Większość, ale nie wszystkie! Są kk którymi możesz wypłacić z bankomatu
bez opłat tylko bank odsetki nalicza (czasem są niższe niż przy kredycie
w KO więc się opłaca).
> Tylko że ja jestem tym klientem, którego banki nie lubią tak bardzo, bo
> spłacam KK w terminie.
>
Ale jakoś bank Ci z tego powodu kk nie zabiera więc aż taki zły nie
możesz być ;-)
--
pozdrawiam
RobertS
-
18. Data: 2010-11-07 19:21:34
Temat: Re: A gdyby tak nie posiadać kart?
Od: Przemyslaw Kwiatkowski <m...@m...waw.pl>
Jan Werbinski pisze:
>>> Postuluję rezygnację z karty bankomatowej/debetowej, rezygnację z
>>> wypłacania gotówki w bankomacie i pozostawienie jedynie kredytowej.
>>
>> Te dwie rzeczy nie mają związku - nic nie stoi na przeszkodzie, aby
>> nie mieć karty debetowej i mimo to nadal korzystać z bankomatów - tj.
>> wypłacać kredytówką. Albo równie dobrze można nie mieć karty
>> kredytowej i po prostu płacić w sklepach debetówką.
>
> Wszystkie karty kredytowe, jakie znam słono karzą za takie herezje jak
> wypłata z bankomatu.
Owszem, zwykle tak, ale nie ma związku z przedstawionym postulatem.

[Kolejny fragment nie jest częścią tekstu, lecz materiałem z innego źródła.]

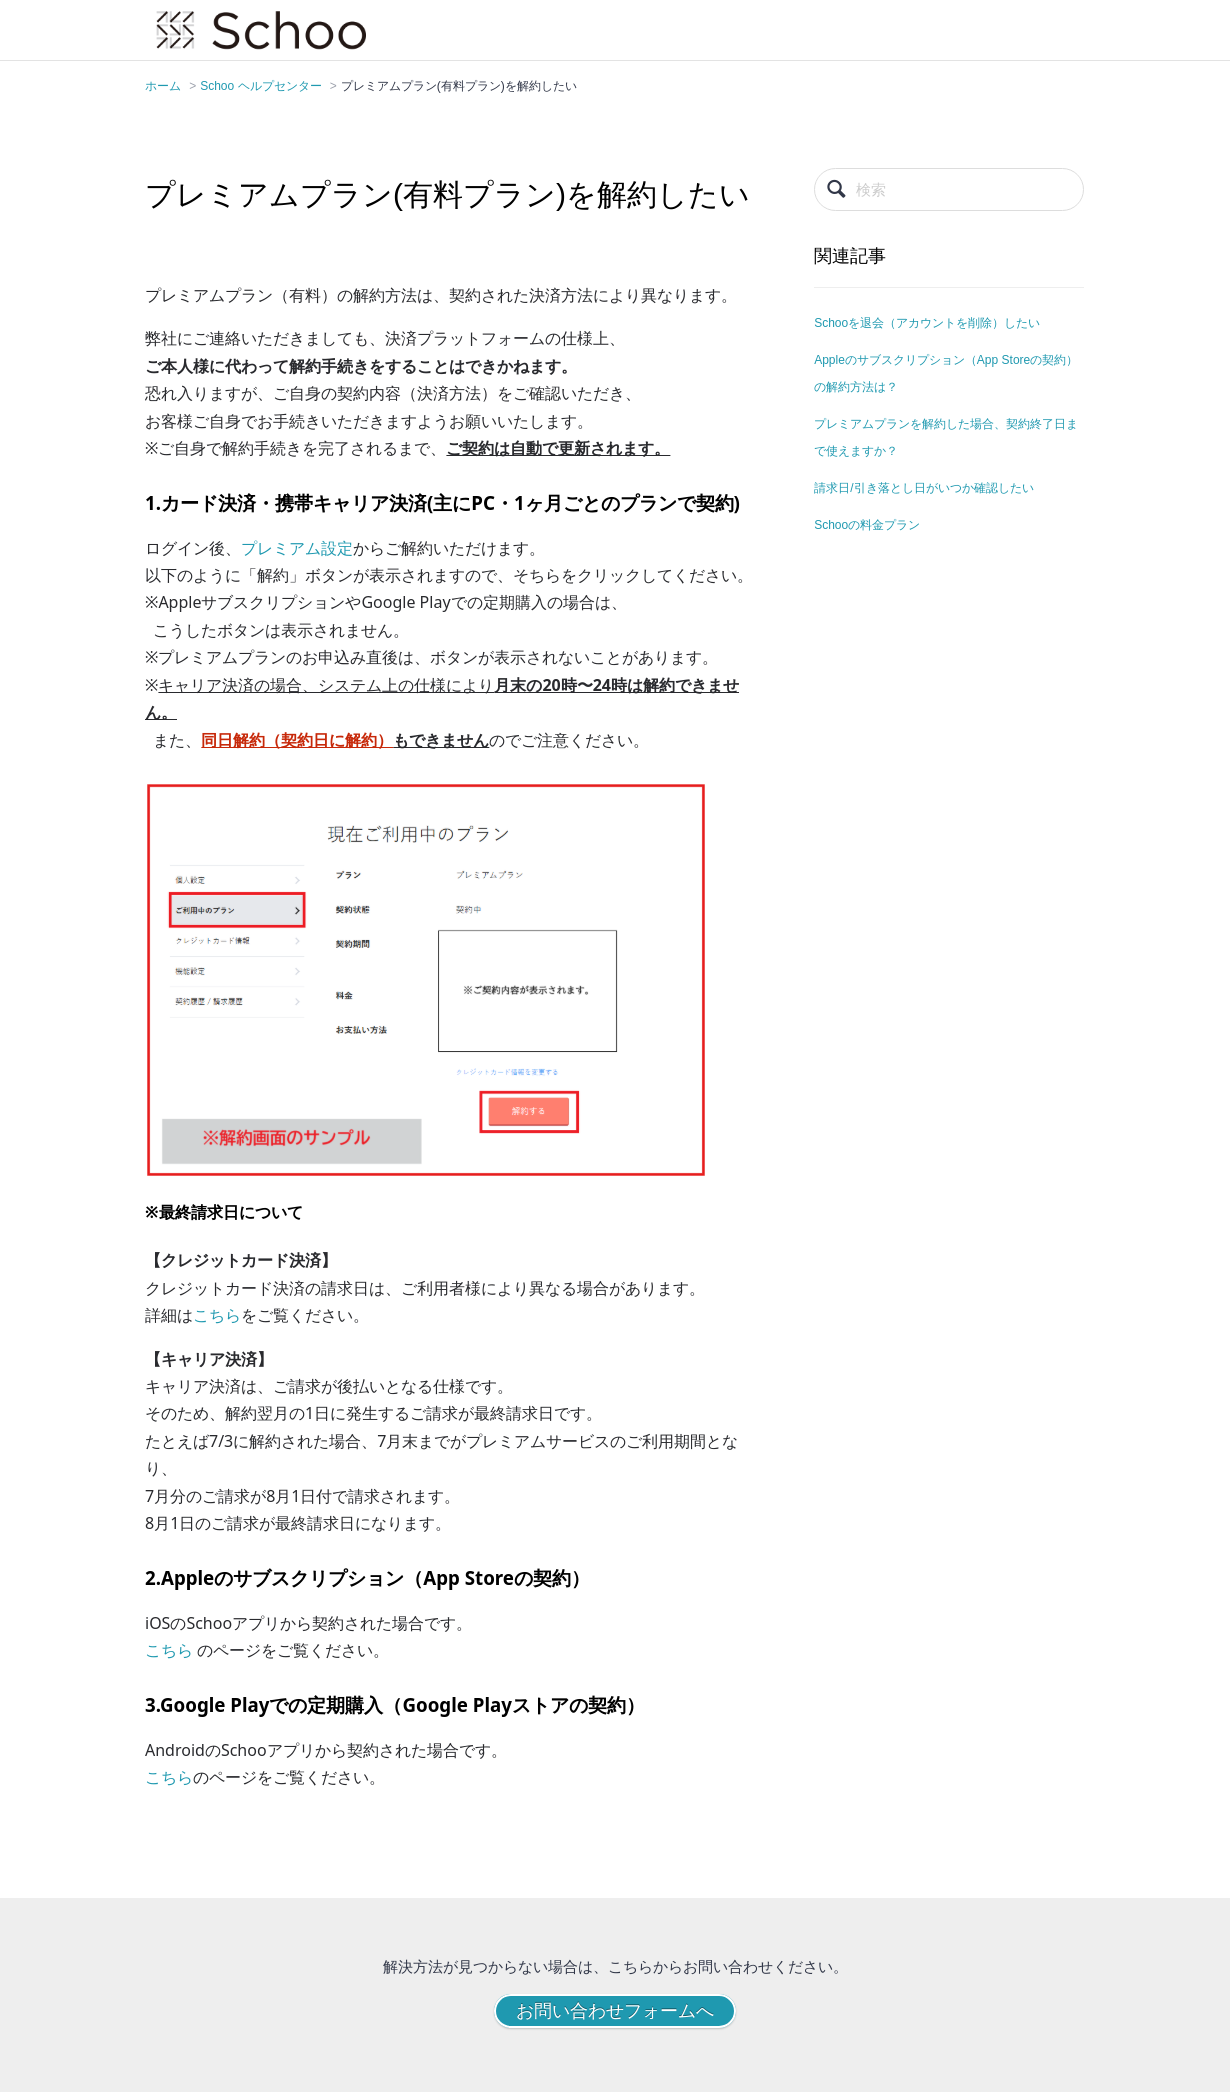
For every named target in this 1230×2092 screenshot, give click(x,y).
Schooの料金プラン (867, 525)
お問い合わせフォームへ (615, 2011)
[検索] (949, 189)
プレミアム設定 (297, 548)
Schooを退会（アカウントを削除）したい (927, 323)
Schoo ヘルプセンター (260, 86)
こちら (217, 1315)
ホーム (163, 86)
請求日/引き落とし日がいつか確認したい (923, 488)
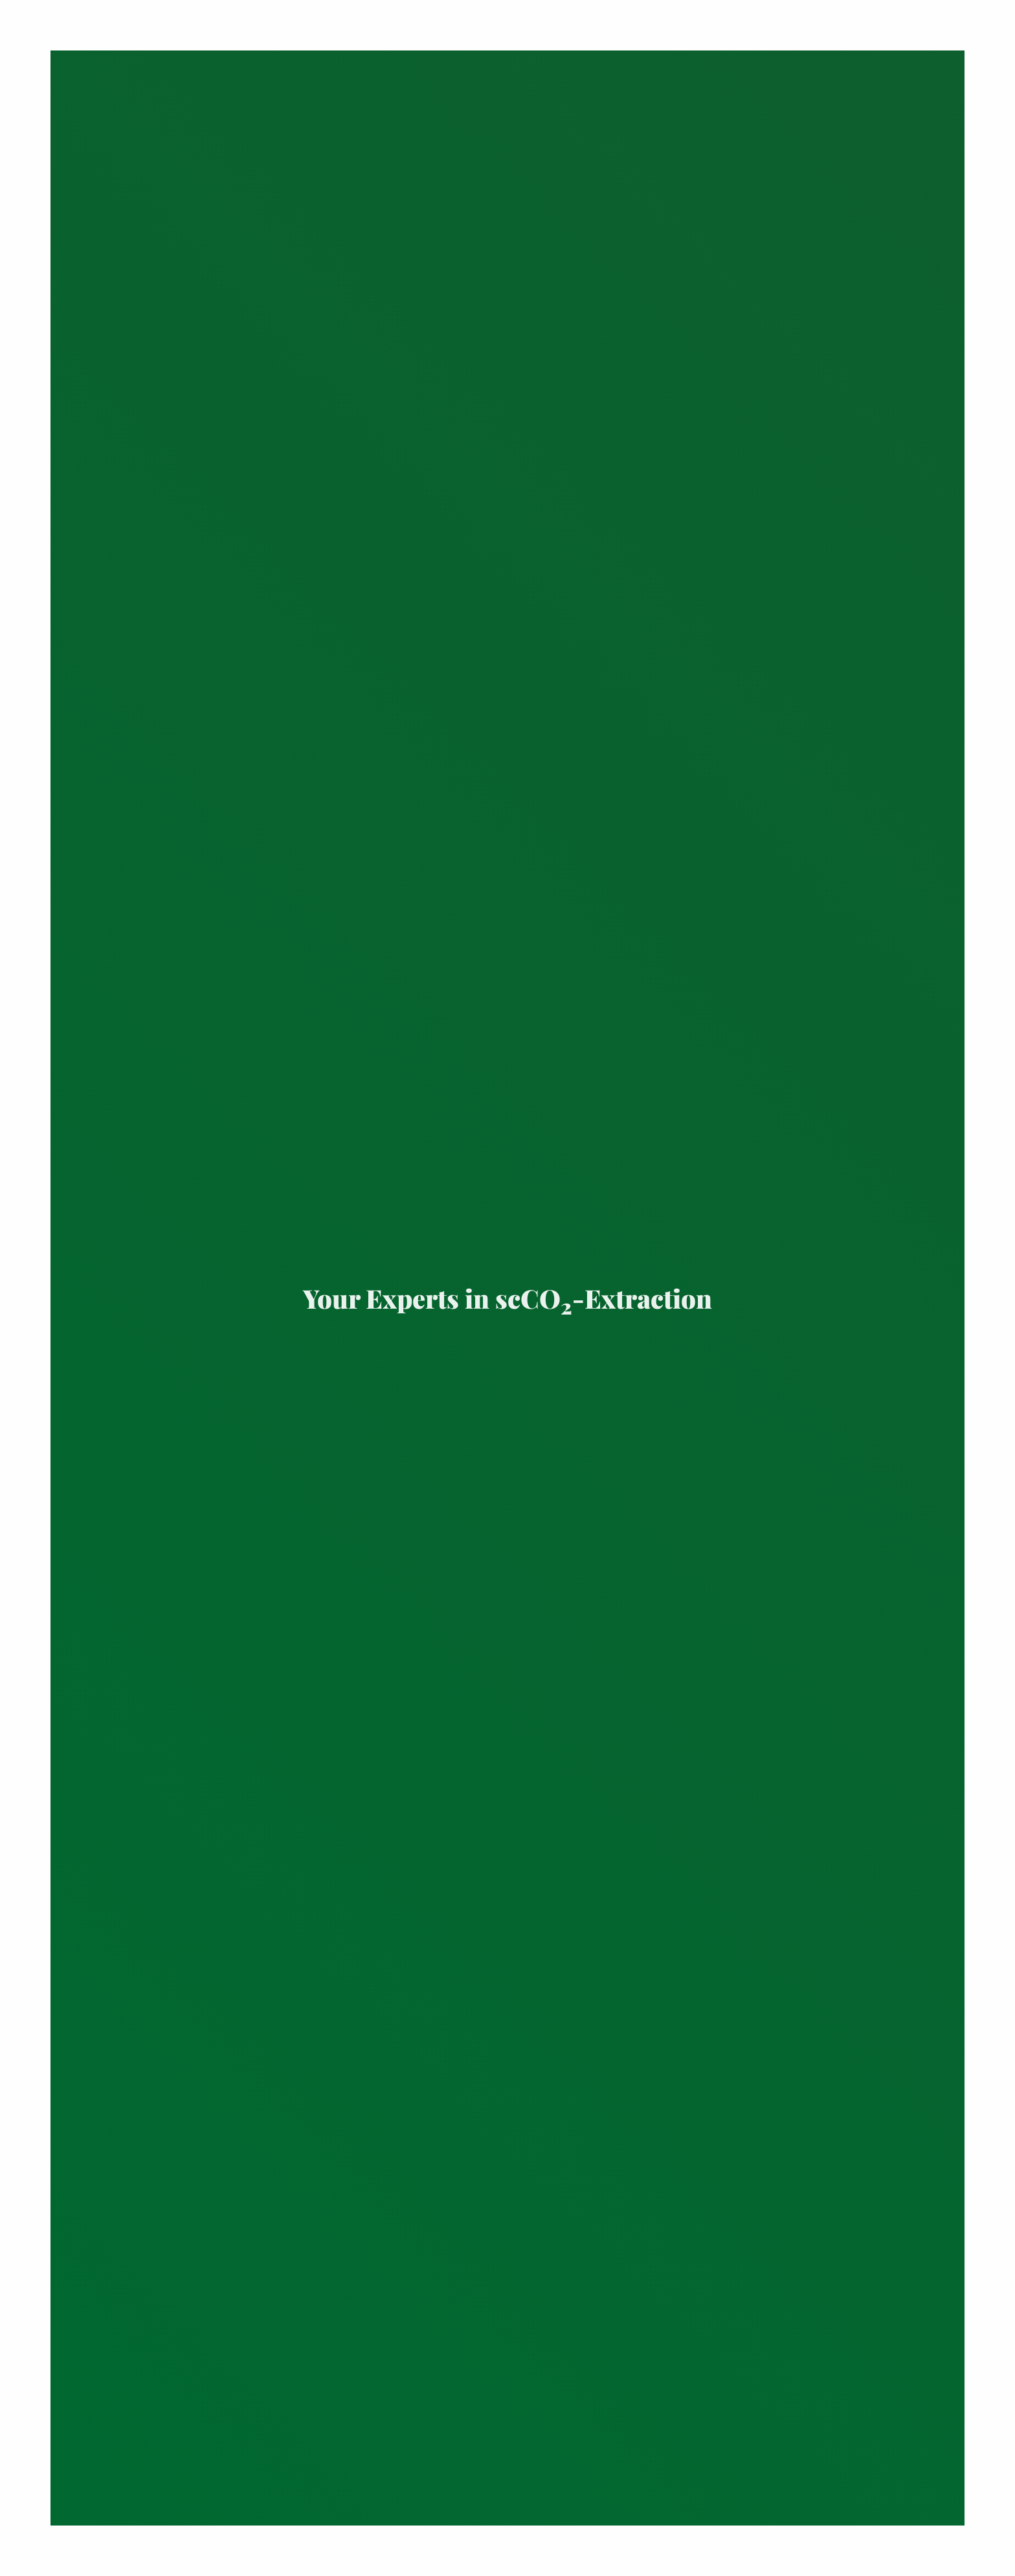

Postulowałeś rezygnację z debetówki w celu niedokonywania wypłat w
bankomatach i płacenia wyłącznie kredytówką. A ja wskazałem brak związku
pomiędzy tymi rzeczami:
Można jak najbardziej zrezygnować z wypłat z bankomatu, nie rezygnując
przy tym wcale z karty debetowej (i używać jej do płatności).
Analogicznie można zrezygnować z karty debetowej, nie rezygnując
jednocześnie z wypłat z bankomatu (i wypłacać z KK).
Ergo: Twój postulat jest wewnętrznie niespójny. :-)
>> Tym niemniej Twój postulat jest zgodny z dążeniami banków i
>> organizacji płatniczych od wielu lat... :-)
>
> Tylko że ja jestem tym klientem, którego banki nie lubią tak bardzo, bo
> spłacam KK w terminie.
Bez obaw. Bank i tak ma niemal 2% od Twoich obrotów. Jak karty używasz,
to bank nie ma powodu, by Cię nie lubić... :-)
--
MiCHA
-
19. Data: 2010-11-07 20:34:45
Temat: Odp: A gdyby tak nie posiadać kart?
Od: "f" <f...@c...gh>
Użytkownik "Jan Werbinski" <jaś@tralala.bez.maj.la> napisał w wiadomości
news:4cd67454$0$27042$65785112@news.neostrada.pl...
> Wszystkie banki wprowadzają lub podwyższają opłaty za karty płatnicze.
> A gdyby tak nie mieć żadnych kart oprócz kredytowej? Wypłacić gotówkę raz
> w miesiącu w kasie, a gdzie się da płacić kredytową, w której łatwo jest
To może dotyczyć mieszkańcow metropolii.
Ja kredytówką mogę zdzierać szron z szyb, bo na co dzień korzystam z miejsc
obslugujacych wyłacznie gotowke
Nie mam ochoty zapierdzielać do banku po gotowkę, mając bankomaty po drodze.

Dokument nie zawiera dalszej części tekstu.